Wählen mit 16 ist weder Rettung noch Untergang einer Demokratie. Kein Staat ist nicht automatisch mehr oder weniger demokratisch, weil man ab 16 oder 18 Jahren wählen darf.

Doch Politik bedeutet, dass Entscheidungen getroffen werden, die unser Zusammenleben regeln. Dazu gehört, wie lange man in die Schule gehen muss und welche Fächer dort unterrichtet werden. Oder Gesetze und Verordnungen, ab welchem Alter Alkoholkonsum, Moped fahren und Sex erlaubt sind.

Keine Abteilung für Jugendpolitik
Nicht nur hier sollen Jugendliche mittels Wahl demokratisch mitbestimmen. Wird aber nach rund 5500 Tagen Wählen mit 16 jungen Menschen von der Politik besondere Aufmerksamkeit geschenkt? Nein. Aktuell gibt es eine Abteilung für Jugendpolitik im Bundeskanzleramt, welche in der Öffentlichkeit niemand kennt. 13 Leutchen sind da für ganz Österreich zuständig. Das Sekretariat bereits eingerechnet.

Bis 2017 leitete die wegen Korruptionsdelikten beschuldigte Sophie Karmasin - es gilt die Unschuldsvermutung - ein zwergengroßes Ministerium, wo dieselbe einzige Abteilung ihr Dasein fristete. Davor waren Jugendkompetenzen ein Anhängsel im Wirtschafts- und Wissenschaftsministerium. Stets galten für Jugendliche zuständige Beamte als eine Art Wanderpokal, die bei Koalitionsverhandlungen zwischen den Ministerien wie Figuren eines Schachspiels verschoben und abgetauscht wurden.

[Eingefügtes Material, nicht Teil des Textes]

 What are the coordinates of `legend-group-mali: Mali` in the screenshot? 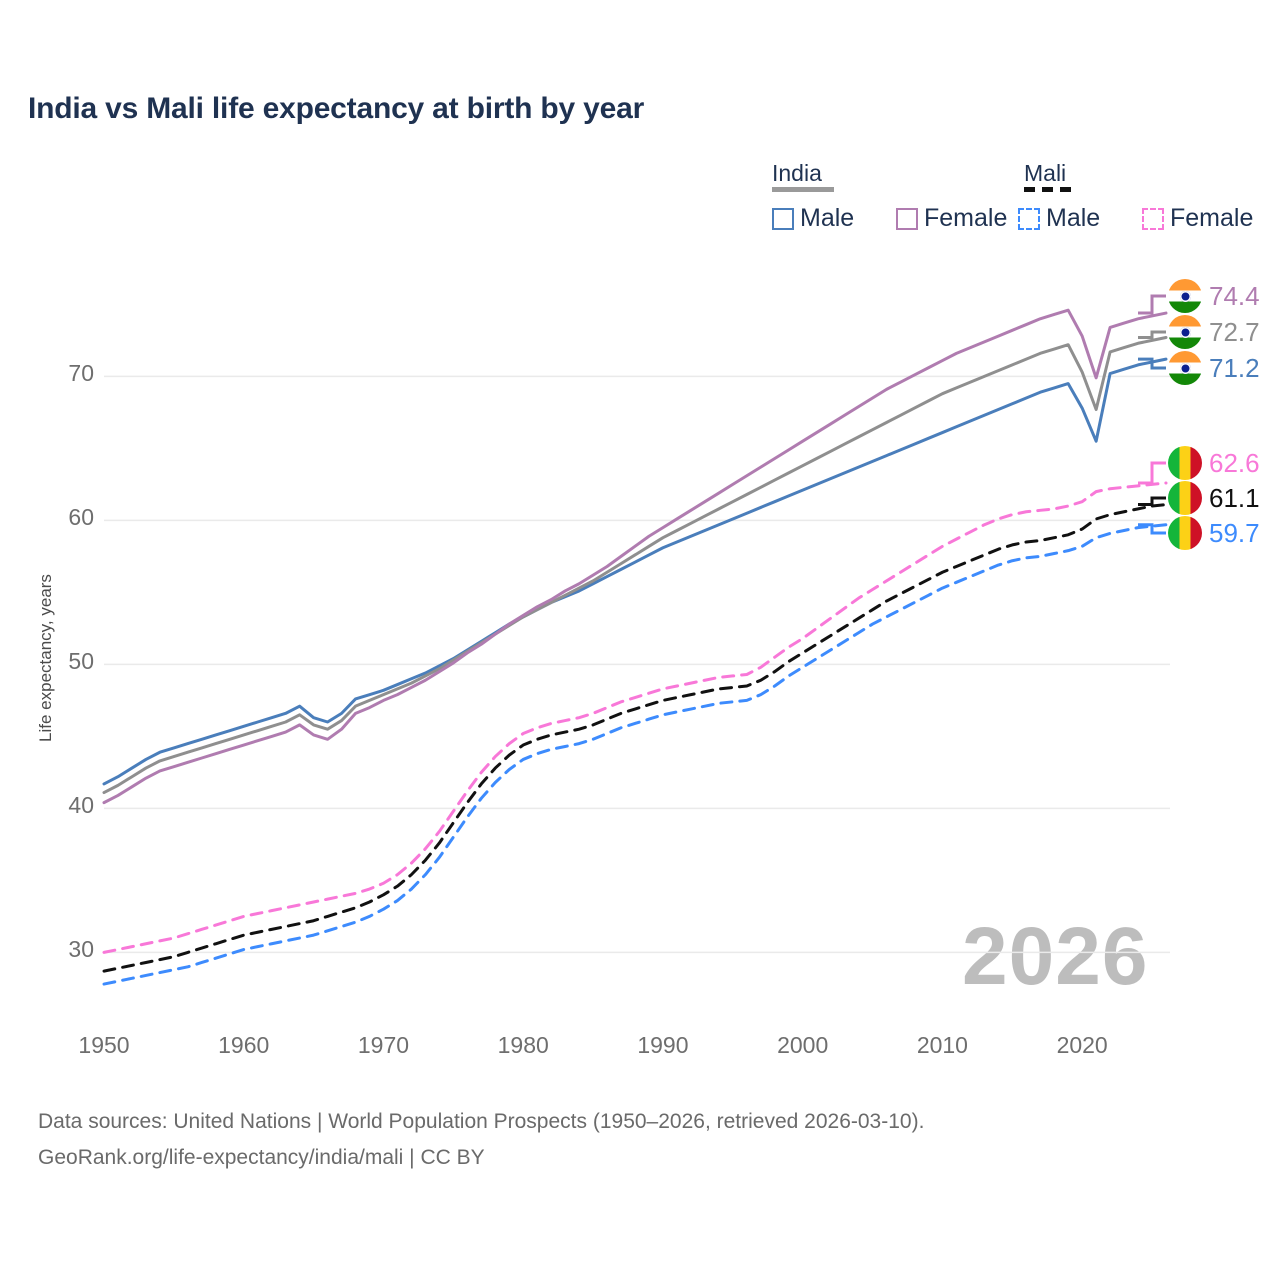 It's located at (1049, 176).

Trotz Wählen mit 16 soll uns kein Politiker irgendeiner Regierungspartei - in den letzten 15 Jahren waren das SPÖ, ÖVP, FPÖ und Grüne - einreden, dass Politische Bildung in der Jugendarbeit je eine große Bedeutung hatte. Aber ist das nicht ohnehin Sache der Schulen? Genau diese Frage ist das Problem. Man darf weder die offene Jugendarbeit auf der Straße, in sozialen Einrichtungen und Vereinen noch die Erwachsenen ausblenden.

Im für den Schulunterricht zuständigen Bildungsressort hat Minister Martin Polaschek immerhin im April 2022 einen Demokratieschwerpunkt angekündigt. Seit der Wahlaltersenkung 2007 gab es das nämlich nicht. Die damalige Initiative für mehr Demokratie starb mit dem rot-schwarzen Koalitionsende 2008 einen schnellen Tod.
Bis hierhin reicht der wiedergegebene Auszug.